## Texte fourni
Tournée davantage vers l’Egypte et le Machrek (Orient arabe à l’opposé du Maghreb, le pays du Couchant), la Cyrénaïque, qui a comme fief la ville de Benghazi, a toujours été hostile et rétive au pouvoir central, illustré par la capitale Tripoli, métropole de l’Ouest du pays, la plus importante ville de la Tripolitaine située à quelques « encablures » de la Tunisie voisine.
Cette dichotomie historique entre la Tripolitaine et la Cyrénaïque; le Fezzan étant relativement épargné de cette opposition, s’est révélée au grand jour et est réapparue à la première occasion de la dislocation de l’Etat et de l’effritement d’une force centrale qui domine, au sens positif du terme, le pays qu’est la Libye.
Cet antagonisme fait partie des autres facteurs qui ont participé à la pérennisation de l’instabilité qui prédomine dans ce pays depuis dix ans.
Il convient, néanmoins, de souligner que cette partition n’a pas été uniquement alimentée et motivée par un passif historique mais aussi et surtout par une situation géopolitique régionale -voire au-delà- des plus explosives.

## Données fournies
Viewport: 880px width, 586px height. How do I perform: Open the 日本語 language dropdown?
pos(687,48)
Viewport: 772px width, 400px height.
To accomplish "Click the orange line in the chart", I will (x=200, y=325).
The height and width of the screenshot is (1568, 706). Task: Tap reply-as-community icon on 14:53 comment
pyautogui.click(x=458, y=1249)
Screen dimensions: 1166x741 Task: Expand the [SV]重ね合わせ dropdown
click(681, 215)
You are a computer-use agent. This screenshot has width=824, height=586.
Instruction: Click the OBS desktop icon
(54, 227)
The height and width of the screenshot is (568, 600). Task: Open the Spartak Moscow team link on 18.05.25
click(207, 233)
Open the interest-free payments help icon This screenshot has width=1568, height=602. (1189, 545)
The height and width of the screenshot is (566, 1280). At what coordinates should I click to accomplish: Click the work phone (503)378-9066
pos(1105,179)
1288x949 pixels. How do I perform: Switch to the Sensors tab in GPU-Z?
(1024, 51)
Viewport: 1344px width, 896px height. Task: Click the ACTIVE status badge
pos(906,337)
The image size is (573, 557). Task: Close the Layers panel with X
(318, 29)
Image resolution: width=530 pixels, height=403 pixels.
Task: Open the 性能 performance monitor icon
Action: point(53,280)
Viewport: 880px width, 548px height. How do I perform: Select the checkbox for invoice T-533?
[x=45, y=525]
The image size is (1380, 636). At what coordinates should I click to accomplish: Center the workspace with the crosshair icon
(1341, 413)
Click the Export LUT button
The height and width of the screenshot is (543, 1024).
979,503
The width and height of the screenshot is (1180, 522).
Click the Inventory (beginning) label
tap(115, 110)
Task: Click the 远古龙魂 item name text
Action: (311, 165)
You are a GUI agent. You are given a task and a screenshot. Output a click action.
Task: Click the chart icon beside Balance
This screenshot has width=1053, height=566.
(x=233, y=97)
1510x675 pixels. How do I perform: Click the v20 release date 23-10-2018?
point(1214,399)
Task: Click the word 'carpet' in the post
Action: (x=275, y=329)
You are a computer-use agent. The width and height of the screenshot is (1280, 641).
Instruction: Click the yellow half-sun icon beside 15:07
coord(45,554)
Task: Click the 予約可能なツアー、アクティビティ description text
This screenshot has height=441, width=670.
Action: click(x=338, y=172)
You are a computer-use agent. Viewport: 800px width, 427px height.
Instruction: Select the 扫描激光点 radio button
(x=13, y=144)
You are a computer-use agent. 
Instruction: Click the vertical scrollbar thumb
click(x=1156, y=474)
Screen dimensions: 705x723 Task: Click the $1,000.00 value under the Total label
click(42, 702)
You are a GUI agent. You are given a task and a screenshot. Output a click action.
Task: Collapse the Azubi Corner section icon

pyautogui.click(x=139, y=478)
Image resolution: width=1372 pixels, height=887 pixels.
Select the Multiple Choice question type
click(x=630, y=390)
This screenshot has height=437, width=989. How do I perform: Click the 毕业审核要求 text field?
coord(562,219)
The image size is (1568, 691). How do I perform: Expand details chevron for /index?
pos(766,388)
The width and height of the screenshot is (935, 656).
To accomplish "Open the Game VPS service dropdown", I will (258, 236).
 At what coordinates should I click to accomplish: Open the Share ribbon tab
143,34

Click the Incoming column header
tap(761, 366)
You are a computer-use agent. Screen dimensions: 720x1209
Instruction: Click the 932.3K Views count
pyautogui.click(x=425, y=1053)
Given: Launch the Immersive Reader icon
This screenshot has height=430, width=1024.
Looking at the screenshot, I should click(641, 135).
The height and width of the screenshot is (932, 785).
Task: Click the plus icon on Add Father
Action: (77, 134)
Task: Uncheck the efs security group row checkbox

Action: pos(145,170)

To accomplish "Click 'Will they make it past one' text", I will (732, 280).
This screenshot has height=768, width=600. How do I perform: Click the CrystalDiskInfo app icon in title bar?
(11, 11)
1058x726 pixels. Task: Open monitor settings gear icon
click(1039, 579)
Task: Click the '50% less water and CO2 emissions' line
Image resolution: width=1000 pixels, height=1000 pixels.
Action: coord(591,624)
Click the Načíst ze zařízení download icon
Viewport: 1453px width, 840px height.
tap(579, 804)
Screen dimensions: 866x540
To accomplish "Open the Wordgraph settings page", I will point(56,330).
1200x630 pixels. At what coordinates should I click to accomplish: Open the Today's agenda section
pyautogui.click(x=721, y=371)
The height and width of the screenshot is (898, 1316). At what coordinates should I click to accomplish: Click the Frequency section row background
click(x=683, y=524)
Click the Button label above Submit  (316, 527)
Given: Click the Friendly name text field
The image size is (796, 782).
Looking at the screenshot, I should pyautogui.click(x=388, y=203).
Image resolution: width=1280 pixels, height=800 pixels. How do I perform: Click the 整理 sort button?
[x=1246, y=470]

## Consigne
Recopiez fidèlement le passage du texte sur la Libye situé entre « Cette dichotomie historique » et « depuis dix ans. », ces deux segments compris.

## Réponse
Cette dichotomie historique entre la Tripolitaine et la Cyrénaïque; le Fezzan étant relativement épargné de cette opposition, s’est révélée au grand jour et est réapparue à la première occasion de la dislocation de l’Etat et de l’effritement d’une force centrale qui domine, au sens positif du terme, le pays qu’est la Libye.
Cet antagonisme fait partie des autres facteurs qui ont participé à la pérennisation de l’instabilité qui prédomine dans ce pays depuis dix ans.